| HOW TO COMPLETE THIS TASK |
Please keep pictures out and return the lines below exactly, from the one holding "At what coordinates" through the last, both included.
[[ AVAILABLE DATA open ]]
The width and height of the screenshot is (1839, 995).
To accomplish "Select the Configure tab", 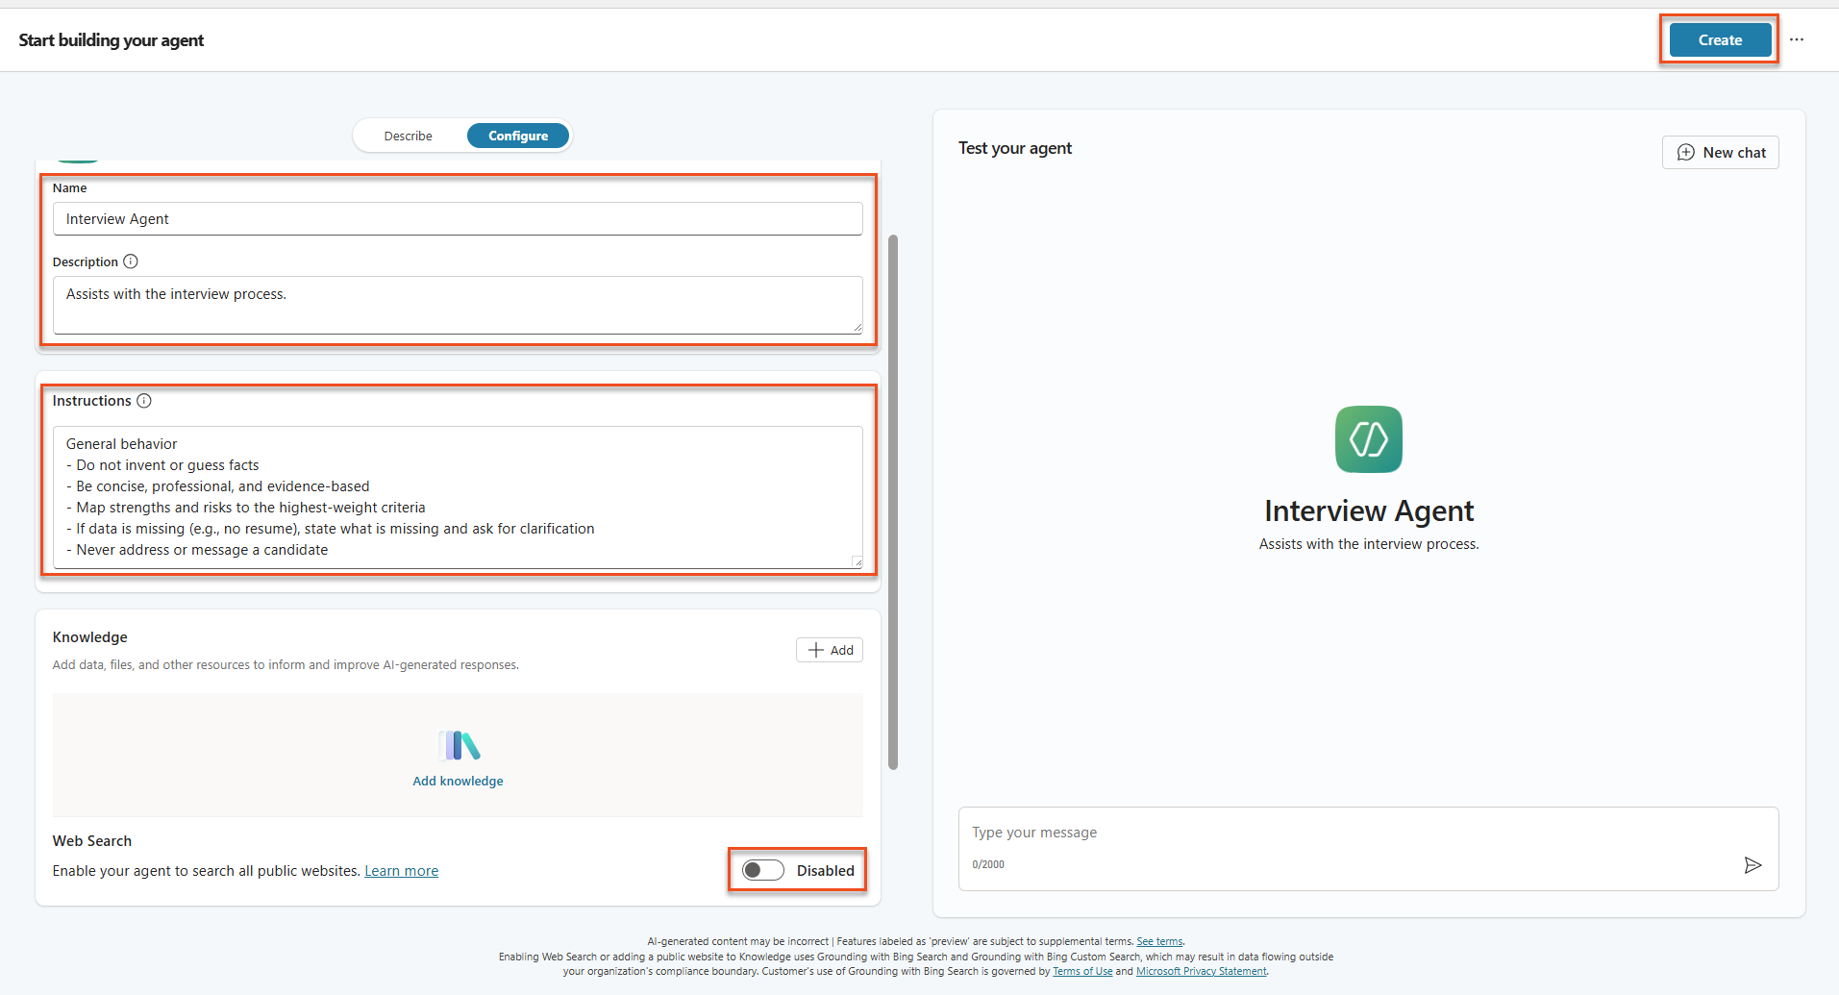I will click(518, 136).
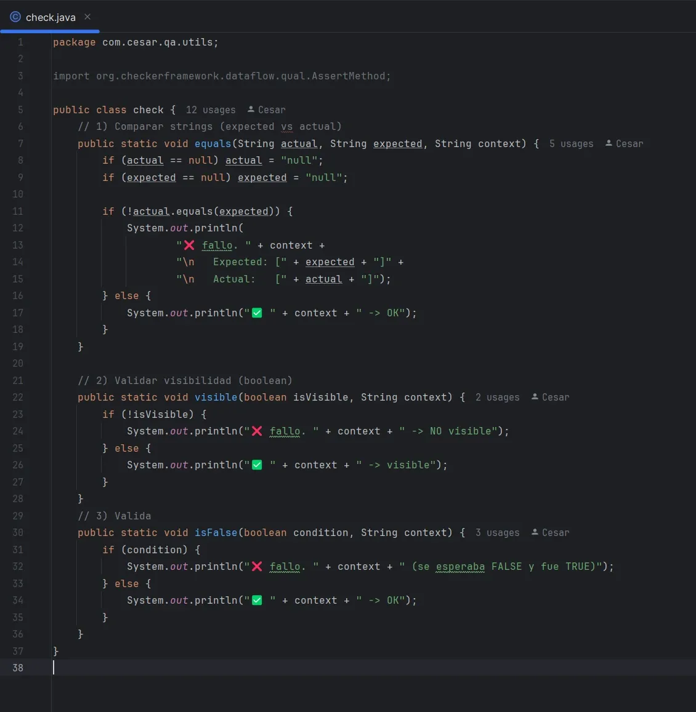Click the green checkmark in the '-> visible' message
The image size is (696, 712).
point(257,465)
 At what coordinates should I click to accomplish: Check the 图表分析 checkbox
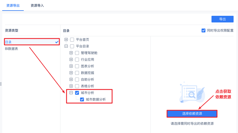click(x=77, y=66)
[[ AVAILABLE DATA closed ]]
| ANSWER TO THIS TASK |
 At what coordinates should I click to accomplish: Check the 图表分析 checkbox
click(x=77, y=66)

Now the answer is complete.